Monday, May 23, 2011

(Re) Defining an issue

The Center for College Affordability, working in partnership with Texas Public Policy Foundation, released a study today revealing that 20% of the teaching faculty at UT-Austin are responsible for teaching 57% of credit hours.

On the surface, the solution to this would seem relatively simple: Have more teachers spend more time actually "teaching" students.

For the State's sub-par political media however, the solution is that the issue just needs to be re-defined:

(Tweet from the Austin Chronicles LegeLand blogging team)
LegeLand: Texas conservatives tout study that minority of lecturers teach majority of credit hours: But are those mega-lectures really teaching much?
Part of this is probably just your normal, run-of-the-mill backlash that any proposal by two conservative groups would experience from a liberal media outlet. Some of it is probably much more.
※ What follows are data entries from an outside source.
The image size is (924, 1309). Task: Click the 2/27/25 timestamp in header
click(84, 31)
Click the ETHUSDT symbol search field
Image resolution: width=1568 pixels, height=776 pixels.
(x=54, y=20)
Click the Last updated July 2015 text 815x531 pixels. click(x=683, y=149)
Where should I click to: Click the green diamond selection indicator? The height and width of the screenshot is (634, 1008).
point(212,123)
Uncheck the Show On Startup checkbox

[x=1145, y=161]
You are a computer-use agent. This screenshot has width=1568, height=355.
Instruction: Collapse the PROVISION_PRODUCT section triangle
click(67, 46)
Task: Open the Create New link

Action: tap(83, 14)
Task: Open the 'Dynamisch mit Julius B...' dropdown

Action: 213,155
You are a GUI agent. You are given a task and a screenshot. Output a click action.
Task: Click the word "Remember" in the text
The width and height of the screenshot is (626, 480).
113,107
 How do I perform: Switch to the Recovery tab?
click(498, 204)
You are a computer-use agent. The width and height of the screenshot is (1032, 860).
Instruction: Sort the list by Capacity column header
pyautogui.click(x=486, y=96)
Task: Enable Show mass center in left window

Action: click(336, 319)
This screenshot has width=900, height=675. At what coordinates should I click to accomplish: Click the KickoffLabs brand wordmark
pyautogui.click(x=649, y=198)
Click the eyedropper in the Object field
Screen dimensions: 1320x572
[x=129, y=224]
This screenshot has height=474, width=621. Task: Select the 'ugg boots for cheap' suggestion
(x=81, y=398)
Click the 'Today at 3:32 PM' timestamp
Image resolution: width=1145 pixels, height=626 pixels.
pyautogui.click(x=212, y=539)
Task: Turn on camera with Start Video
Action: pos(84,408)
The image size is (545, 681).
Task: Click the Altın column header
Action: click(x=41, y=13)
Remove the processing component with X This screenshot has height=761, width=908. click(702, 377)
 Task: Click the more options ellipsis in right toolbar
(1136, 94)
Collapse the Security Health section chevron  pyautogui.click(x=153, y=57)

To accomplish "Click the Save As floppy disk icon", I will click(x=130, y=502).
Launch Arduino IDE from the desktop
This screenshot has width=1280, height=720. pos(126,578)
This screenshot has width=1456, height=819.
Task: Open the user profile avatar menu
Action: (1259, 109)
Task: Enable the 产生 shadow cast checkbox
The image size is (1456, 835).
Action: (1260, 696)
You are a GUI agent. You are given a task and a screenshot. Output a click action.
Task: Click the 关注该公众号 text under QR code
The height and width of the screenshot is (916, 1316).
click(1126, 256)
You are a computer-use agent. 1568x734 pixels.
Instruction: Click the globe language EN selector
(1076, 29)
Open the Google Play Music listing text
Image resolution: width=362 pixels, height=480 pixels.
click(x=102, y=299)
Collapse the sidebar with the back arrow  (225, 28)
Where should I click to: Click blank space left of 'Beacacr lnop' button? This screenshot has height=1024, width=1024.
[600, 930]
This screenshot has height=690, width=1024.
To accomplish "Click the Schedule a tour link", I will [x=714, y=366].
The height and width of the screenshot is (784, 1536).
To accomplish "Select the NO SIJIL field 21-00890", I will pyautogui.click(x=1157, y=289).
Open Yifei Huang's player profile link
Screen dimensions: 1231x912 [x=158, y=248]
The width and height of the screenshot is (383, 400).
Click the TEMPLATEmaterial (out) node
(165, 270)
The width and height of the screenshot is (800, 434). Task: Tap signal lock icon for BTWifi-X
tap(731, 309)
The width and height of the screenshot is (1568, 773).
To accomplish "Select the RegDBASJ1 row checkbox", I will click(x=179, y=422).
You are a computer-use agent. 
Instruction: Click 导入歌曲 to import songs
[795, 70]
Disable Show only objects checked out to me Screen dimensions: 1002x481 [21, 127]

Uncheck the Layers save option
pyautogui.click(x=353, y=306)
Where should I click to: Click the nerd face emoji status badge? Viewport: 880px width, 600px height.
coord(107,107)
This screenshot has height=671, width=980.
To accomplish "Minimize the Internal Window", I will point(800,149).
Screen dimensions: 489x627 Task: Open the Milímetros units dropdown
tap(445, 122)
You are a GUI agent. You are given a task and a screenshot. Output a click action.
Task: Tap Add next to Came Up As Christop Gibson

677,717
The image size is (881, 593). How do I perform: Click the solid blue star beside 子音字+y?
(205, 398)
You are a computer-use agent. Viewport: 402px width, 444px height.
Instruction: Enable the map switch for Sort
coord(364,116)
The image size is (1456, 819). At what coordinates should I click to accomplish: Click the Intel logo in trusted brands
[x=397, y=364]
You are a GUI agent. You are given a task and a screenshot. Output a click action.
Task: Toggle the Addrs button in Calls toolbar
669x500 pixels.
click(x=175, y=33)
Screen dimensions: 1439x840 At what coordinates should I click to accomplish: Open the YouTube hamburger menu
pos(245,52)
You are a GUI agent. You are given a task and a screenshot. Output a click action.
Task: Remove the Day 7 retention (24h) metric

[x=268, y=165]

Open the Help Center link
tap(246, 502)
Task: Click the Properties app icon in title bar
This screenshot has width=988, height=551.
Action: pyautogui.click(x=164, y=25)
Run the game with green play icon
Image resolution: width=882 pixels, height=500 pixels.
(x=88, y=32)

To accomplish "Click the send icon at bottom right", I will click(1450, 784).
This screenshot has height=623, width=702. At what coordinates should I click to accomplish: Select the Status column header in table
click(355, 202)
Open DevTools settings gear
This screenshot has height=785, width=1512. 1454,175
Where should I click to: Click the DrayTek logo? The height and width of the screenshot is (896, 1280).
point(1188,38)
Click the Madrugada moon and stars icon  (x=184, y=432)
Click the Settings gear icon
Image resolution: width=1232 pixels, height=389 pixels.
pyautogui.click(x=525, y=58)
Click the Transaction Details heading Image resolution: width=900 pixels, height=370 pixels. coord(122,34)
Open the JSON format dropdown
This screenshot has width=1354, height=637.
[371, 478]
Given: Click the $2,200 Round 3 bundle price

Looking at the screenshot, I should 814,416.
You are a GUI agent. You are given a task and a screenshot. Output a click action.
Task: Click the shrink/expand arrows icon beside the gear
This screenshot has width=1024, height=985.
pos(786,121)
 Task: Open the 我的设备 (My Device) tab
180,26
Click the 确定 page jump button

So intent are the Universities, and their fellow travelers in political media, to resist any change outside of "more money" that could potentially impact their rankings on the various "higher learning institution" lists that it's easier to just keep throwing up road blocks attempting to blur the definition of what's being debated.

Nowhere in the study were large, theater-style classes mentioned, yet they were assumed by a media who is now actively advocating against the Conservative position on higher-education reform. When you're losing the debate on intellectual grounds, try and refocus the discussion on something else. It's a pretty standard play book that's playing out in Texas right before our eyes.